(Items from a data source)
+===+

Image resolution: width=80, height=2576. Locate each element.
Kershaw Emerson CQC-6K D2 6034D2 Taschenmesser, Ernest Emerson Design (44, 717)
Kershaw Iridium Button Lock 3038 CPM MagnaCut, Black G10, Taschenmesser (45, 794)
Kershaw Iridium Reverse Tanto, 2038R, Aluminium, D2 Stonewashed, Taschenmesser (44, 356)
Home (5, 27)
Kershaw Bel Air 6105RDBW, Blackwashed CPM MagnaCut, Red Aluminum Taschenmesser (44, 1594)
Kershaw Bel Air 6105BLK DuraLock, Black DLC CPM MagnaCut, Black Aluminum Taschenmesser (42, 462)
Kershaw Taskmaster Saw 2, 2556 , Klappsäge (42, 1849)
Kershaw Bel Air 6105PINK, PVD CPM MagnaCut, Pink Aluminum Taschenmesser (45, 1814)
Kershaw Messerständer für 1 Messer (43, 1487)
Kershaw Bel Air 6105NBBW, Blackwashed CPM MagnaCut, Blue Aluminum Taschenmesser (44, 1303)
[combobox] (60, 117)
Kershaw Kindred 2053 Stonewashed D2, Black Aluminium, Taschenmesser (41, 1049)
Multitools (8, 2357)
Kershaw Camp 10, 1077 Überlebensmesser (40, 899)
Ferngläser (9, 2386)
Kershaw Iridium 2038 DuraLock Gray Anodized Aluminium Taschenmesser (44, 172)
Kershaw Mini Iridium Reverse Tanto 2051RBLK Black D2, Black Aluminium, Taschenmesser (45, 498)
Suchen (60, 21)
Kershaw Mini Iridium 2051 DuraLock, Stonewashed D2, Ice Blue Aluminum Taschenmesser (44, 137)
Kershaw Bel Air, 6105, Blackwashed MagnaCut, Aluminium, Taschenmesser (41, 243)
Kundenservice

+===+

Task to complete> All the entries above need to be reproduced exactly.

Answer to this problem>
Image resolution: width=80, height=2576. Locate each element.
Kershaw Emerson CQC-6K D2 6034D2 Taschenmesser, Ernest Emerson Design (44, 717)
Kershaw Iridium Button Lock 3038 CPM MagnaCut, Black G10, Taschenmesser (45, 794)
Kershaw Iridium Reverse Tanto, 2038R, Aluminium, D2 Stonewashed, Taschenmesser (44, 356)
Home (5, 27)
Kershaw Bel Air 6105RDBW, Blackwashed CPM MagnaCut, Red Aluminum Taschenmesser (44, 1594)
Kershaw Bel Air 6105BLK DuraLock, Black DLC CPM MagnaCut, Black Aluminum Taschenmesser (42, 462)
Kershaw Taskmaster Saw 2, 2556 , Klappsäge (42, 1849)
Kershaw Bel Air 6105PINK, PVD CPM MagnaCut, Pink Aluminum Taschenmesser (45, 1814)
Kershaw Messerständer für 1 Messer (43, 1487)
Kershaw Bel Air 6105NBBW, Blackwashed CPM MagnaCut, Blue Aluminum Taschenmesser (44, 1303)
[combobox] (60, 117)
Kershaw Kindred 2053 Stonewashed D2, Black Aluminium, Taschenmesser (41, 1049)
Multitools (8, 2357)
Kershaw Camp 10, 1077 Überlebensmesser (40, 899)
Ferngläser (9, 2386)
Kershaw Iridium 2038 DuraLock Gray Anodized Aluminium Taschenmesser (44, 172)
Kershaw Mini Iridium Reverse Tanto 2051RBLK Black D2, Black Aluminium, Taschenmesser (45, 498)
Suchen (60, 21)
Kershaw Mini Iridium 2051 DuraLock, Stonewashed D2, Ice Blue Aluminum Taschenmesser (44, 137)
Kershaw Bel Air, 6105, Blackwashed MagnaCut, Aluminium, Taschenmesser (41, 243)
Kundenservice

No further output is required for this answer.